* Segmento di testo:

Sull’onda di una prassi sempre più ricca ed articolata, il trust si quindi sta diffondendo in Italia senza che sia alcuna legge di riferimento.

Anche se le applicazioni del trust sono vastissime e talvolta sfuggono alle classificazioni, un diffuso interesse per questo istituto giuridico nasce sicuramente dall’esigenza di una più efficace gestione del proprio patrimonio, che non viene assicurata dai tradizionali e codificati istituti giuridici.

E quindi si è scelto ad esaminare il trust proprio nel suo utilizzo nei rapporti bancari.

 

Definizioni

Per trust si intendono i rapporti giuridici istituiti da un disponente (settlor) con atto tra vivi o mortis causa qualora dei beni siano stati posti sotto il controllo di un trustee nell’interesse di un beneficiario o per un fine determinato. I beni in trust sono intestati al trustee (o ad altro soggetto per conto del trustee), ma costituiscono una massa distinta e non sono parte del patrimonio del trustee.

Si genera così una segregazione giuridica dei beni in trust rispetto sia al settlor sia al trustee.

I trusts consentono quindi la tutela di interessi in molti casi in cui gli strumenti civilistici risultano insufficienti.

Il trust non è equiparabile ad alcuna altra figura giuridica prevista dal diritto italiano (es.: società fiduciaria, fondazione, mandato, ecc.)

 

Ipotesi di applicazioni

A partire dal 1996 i trusts hanno trovato molteplici applicazioni in Italia, anche in operazioni che hanno richiesto (ed ottenuto) la iscrizione/trascrizione in pubblici registri mobiliari/immobiliari.

Poiché l’istituto del trust si basa su rapporti fiduciari, in particolare tra settlor e trustee, la Banca ben si presta a ricoprire il ruolo di trustee.

Nell’operatività bancaria, il trust consente di gestire la segregazione di patrimoni mobiliari rispetto sia al settlor sia al beneficiario. Ad esempio per la destinazione di somme di denaro dei cui redditi siano beneficiari figli minori o handicappati, per la  ripartizione di somme tra i cointestatari di un rapporto con modalità differenti rispetto a quanto previsto dalla normativa civilistica, per la costituzione di garanzie in modo tale che la garanzia non si confonda né con il patrimonio del garante né del beneficiario della garanzia stessa.

Come detto, l’introduzione dell’istituto del trust in Italia avviene attraverso la ratifica  della Convenzione dell’Aja dell’1/7/1985. Mancando una specifica disciplina nazionale, l’applicazione del trust in Italia avviene richiamando la disciplina di un Paese estero.

* Dati del dataset:
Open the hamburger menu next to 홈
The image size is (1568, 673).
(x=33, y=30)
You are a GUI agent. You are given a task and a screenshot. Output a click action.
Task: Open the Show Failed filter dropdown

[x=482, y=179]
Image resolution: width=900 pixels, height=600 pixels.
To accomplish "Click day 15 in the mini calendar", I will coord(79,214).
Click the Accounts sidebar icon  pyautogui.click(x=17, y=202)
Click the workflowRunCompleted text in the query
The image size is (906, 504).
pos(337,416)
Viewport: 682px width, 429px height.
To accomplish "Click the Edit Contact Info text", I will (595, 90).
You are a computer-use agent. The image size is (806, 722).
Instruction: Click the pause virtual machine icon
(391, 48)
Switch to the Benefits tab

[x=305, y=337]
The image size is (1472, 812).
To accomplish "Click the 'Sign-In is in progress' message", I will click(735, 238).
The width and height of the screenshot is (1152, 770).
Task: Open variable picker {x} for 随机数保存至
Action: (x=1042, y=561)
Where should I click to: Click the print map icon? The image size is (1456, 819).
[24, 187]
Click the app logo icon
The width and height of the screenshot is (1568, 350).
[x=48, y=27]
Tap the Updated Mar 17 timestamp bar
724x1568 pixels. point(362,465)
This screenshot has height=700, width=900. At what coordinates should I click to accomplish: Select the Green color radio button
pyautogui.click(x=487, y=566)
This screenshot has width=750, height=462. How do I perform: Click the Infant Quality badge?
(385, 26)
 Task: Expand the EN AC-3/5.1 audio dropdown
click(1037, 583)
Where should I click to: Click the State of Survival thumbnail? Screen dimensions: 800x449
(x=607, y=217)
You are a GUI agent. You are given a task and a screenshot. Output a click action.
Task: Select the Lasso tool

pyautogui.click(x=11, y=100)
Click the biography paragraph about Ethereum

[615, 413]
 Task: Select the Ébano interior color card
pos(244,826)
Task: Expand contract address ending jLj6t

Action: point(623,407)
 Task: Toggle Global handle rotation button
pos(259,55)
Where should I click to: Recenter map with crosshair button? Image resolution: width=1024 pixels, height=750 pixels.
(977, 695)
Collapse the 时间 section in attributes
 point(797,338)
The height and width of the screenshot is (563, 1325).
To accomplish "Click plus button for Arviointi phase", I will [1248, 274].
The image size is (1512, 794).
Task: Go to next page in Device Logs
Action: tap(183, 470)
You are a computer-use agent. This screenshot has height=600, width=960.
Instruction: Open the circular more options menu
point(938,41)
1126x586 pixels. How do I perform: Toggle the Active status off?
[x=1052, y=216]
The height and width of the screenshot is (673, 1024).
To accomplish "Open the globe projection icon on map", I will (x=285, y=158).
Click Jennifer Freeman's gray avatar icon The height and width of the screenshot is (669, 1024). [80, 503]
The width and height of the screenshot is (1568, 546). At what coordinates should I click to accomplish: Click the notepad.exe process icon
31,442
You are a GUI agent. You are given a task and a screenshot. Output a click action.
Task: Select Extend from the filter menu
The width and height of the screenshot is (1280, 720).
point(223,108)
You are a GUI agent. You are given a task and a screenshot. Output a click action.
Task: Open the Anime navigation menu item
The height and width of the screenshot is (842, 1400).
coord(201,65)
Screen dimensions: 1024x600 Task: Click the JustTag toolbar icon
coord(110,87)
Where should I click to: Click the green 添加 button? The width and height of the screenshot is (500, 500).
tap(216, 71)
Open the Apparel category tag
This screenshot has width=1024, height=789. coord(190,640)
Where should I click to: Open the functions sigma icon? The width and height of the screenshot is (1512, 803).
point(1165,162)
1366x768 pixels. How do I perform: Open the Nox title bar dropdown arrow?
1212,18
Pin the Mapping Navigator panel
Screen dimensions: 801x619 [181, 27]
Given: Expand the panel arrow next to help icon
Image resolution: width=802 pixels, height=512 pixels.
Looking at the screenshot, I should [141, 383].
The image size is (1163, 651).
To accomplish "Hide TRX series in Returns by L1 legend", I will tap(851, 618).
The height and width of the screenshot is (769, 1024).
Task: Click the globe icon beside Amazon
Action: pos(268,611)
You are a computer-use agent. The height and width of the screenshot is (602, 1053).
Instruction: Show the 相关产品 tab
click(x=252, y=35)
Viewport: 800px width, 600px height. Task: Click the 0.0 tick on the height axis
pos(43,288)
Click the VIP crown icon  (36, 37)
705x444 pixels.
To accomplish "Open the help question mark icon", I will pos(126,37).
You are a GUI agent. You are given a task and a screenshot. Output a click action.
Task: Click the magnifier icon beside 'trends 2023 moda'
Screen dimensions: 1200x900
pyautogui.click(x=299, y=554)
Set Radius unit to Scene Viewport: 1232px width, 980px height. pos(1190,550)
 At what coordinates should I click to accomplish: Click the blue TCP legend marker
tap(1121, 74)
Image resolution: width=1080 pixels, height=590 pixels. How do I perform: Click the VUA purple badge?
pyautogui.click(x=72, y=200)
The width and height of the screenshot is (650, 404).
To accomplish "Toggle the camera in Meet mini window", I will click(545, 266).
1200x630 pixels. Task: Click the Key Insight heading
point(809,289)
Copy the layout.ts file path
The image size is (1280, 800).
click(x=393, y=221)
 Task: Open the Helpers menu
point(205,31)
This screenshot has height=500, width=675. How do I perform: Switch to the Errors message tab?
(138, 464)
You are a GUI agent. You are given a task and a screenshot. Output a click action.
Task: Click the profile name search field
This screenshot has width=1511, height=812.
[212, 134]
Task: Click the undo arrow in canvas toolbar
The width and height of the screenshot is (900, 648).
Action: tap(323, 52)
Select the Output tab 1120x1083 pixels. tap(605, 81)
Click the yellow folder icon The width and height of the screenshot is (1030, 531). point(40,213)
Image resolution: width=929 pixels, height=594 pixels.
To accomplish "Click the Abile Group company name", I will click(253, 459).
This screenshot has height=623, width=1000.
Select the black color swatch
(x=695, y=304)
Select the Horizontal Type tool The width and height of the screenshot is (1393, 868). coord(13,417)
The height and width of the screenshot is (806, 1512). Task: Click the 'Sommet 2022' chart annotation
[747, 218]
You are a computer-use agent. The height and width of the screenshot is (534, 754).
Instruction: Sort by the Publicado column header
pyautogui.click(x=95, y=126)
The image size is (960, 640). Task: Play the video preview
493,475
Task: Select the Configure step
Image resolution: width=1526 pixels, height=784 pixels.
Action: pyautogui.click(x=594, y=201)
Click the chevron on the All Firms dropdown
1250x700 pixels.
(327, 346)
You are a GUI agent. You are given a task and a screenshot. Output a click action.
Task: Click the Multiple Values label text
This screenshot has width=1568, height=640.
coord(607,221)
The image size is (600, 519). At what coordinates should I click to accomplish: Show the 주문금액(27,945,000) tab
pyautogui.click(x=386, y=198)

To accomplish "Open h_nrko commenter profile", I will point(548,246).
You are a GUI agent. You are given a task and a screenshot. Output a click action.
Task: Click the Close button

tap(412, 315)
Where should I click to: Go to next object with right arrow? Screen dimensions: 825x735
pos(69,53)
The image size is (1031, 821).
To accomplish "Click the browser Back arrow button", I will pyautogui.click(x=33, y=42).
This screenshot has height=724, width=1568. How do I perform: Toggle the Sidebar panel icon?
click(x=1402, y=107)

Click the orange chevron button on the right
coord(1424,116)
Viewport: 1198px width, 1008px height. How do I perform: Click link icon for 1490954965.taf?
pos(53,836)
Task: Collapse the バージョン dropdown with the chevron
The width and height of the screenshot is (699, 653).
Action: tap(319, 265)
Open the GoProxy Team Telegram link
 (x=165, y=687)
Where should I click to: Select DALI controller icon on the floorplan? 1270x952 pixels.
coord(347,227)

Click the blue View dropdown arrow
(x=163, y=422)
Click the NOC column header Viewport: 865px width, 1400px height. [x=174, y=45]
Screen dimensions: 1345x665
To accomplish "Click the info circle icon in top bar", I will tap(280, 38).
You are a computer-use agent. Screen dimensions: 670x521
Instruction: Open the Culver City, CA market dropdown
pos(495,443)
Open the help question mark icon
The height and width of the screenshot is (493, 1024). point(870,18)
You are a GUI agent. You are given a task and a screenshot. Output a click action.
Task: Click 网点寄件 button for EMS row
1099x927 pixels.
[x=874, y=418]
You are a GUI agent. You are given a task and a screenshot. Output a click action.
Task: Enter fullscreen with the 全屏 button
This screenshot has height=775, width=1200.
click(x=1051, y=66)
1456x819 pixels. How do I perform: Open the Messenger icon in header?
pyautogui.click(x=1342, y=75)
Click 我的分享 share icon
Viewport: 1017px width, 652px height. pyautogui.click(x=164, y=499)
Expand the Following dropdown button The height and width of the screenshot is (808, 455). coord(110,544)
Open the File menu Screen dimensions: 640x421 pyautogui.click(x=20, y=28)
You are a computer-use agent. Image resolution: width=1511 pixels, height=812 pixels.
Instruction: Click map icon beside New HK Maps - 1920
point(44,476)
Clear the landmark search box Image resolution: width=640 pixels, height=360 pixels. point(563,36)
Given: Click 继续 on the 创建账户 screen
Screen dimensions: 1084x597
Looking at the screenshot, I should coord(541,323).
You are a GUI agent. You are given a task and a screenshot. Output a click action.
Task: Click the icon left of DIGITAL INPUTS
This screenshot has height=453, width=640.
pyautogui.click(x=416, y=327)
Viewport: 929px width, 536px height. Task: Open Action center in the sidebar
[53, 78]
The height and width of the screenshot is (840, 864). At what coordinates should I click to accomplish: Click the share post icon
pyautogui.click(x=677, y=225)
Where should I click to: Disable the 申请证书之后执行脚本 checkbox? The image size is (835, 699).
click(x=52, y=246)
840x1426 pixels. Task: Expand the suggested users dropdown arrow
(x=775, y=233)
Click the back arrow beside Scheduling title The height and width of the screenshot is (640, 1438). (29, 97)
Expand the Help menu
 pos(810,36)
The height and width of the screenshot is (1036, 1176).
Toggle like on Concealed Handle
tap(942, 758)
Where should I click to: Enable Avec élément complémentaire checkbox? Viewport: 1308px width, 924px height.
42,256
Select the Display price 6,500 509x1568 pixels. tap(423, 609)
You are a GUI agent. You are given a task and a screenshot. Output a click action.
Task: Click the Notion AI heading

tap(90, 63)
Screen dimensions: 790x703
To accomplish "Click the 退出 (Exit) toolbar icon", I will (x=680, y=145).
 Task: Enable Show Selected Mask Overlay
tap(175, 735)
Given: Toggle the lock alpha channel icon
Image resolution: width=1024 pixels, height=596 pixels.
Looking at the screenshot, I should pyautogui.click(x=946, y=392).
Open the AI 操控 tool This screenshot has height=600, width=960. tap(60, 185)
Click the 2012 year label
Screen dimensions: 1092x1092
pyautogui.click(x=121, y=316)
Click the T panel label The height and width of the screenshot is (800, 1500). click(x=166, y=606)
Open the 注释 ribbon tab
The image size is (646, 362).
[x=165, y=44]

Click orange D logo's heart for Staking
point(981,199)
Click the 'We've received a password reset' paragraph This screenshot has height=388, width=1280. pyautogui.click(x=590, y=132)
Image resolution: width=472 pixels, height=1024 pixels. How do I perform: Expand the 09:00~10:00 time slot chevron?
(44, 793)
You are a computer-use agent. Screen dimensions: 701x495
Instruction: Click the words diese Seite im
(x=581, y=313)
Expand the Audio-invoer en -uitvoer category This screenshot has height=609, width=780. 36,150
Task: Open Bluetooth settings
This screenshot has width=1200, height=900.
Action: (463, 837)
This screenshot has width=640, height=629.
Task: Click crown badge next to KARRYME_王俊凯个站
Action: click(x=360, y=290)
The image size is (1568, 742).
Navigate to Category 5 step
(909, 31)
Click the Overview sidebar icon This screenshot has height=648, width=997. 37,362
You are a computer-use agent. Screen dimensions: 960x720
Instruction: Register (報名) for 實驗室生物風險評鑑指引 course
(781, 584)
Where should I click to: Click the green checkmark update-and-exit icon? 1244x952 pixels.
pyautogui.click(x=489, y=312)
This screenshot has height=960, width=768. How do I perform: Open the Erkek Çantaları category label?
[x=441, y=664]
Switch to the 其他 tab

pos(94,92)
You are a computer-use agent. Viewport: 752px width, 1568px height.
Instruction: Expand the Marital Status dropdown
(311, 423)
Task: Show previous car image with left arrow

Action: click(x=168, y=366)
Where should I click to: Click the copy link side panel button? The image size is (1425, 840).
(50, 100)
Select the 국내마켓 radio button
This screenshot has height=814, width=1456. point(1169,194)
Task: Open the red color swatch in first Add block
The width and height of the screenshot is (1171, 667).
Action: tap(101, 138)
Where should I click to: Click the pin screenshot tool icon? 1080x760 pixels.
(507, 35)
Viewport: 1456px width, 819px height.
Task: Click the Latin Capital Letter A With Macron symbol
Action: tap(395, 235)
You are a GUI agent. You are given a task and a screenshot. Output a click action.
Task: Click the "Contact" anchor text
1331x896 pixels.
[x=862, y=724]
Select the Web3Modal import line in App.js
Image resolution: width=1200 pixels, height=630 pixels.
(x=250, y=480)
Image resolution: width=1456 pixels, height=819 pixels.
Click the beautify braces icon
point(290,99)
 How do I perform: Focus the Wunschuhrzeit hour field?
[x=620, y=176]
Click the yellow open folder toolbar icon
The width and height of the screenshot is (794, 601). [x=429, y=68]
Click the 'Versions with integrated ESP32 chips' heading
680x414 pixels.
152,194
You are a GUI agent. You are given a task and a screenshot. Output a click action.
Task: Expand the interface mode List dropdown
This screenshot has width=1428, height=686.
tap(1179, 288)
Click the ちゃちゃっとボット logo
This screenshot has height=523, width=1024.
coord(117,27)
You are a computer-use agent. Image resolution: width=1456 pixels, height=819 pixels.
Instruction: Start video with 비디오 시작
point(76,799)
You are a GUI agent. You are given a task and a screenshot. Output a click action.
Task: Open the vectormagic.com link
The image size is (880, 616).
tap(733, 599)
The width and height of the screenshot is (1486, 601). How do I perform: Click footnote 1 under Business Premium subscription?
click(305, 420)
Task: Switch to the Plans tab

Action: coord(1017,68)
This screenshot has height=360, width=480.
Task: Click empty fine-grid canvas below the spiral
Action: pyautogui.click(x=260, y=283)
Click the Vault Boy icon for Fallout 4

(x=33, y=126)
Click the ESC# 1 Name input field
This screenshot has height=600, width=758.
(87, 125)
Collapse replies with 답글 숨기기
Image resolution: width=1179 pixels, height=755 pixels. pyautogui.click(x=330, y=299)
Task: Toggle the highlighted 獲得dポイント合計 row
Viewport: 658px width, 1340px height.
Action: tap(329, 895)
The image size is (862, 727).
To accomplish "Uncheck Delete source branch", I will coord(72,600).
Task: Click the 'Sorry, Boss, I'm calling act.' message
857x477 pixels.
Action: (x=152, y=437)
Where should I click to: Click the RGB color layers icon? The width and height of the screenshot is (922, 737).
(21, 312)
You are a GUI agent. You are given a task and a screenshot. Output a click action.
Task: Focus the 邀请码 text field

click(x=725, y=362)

* Cosa si chiede:
1 – Riproduci fedelmente un passo del testo sul trust: comincia dalle parole che contengono "Ipotesi di applicazioni" e fermati dopo "ruolo di trustee.".
2 – Porta avanti il testo sul trust a partire dal punto in cui si interrompe.
I dati costituiscono un materiale a sé, distinto dal testo sul trust.

* Risposte finali:
1 –
Ipotesi di applicazioni

A partire dal 1996 i trusts hanno trovato molteplici applicazioni in Italia, anche in operazioni che hanno richiesto (ed ottenuto) la iscrizione/trascrizione in pubblici registri mobiliari/immobiliari.

Poiché l’istituto del trust si basa su rapporti fiduciari, in particolare tra settlor e trustee, la Banca ben si presta a ricoprire il ruolo di trustee.

2 –
Nel caso di conto corrente bancario, l’esistenza del trust deve essere rilevabile dalla banca con intestazione “[nome trustee] trustee per conto del trust [nome trust]”  ovvero “[nome trust] rappresentato dal [nome trustee]”. Questa seconda soluzione sembra preferibile (vedi sotto).

 

Aspetti fiscali

La prassi negoziale ha individuato una vasta serie di tipologie di trusts che non sollevano problemi di ordine tributario.

Tuttavia ad oggi non esiste alcun riferimento legislativo o regolamentare che disciplini la materia. La fonte più autorevole è rappresentata dalla Delibera n.37 del SECIT dell’11/5/1996, non del tutto condivisa dalla dottrina, in particolare in materia di imposte di donazione.

Alcuni punti definiti dalla dottrina medesima sono i seguenti.

L’atto istitutivo del trust è assoggettati all’imposta di registro in misura fissa (art. 11, parte I del testo unico dell’imposta di registro); l’atto dispositivo dei beni in trust è  assoggettato all’imposta di registro proporzionale del 3%, con esclusione delle somme di denaro e di titoli mobiliari dall’imposta proporzionale (art. 9, parte I); l’assegnazione dei beni ai beneficiari è assoggettata all’imposta proporzionale di registro (art. 1.1 e 2), con diritto alla detrazione dell’imposta assolta all’atto dispositivo.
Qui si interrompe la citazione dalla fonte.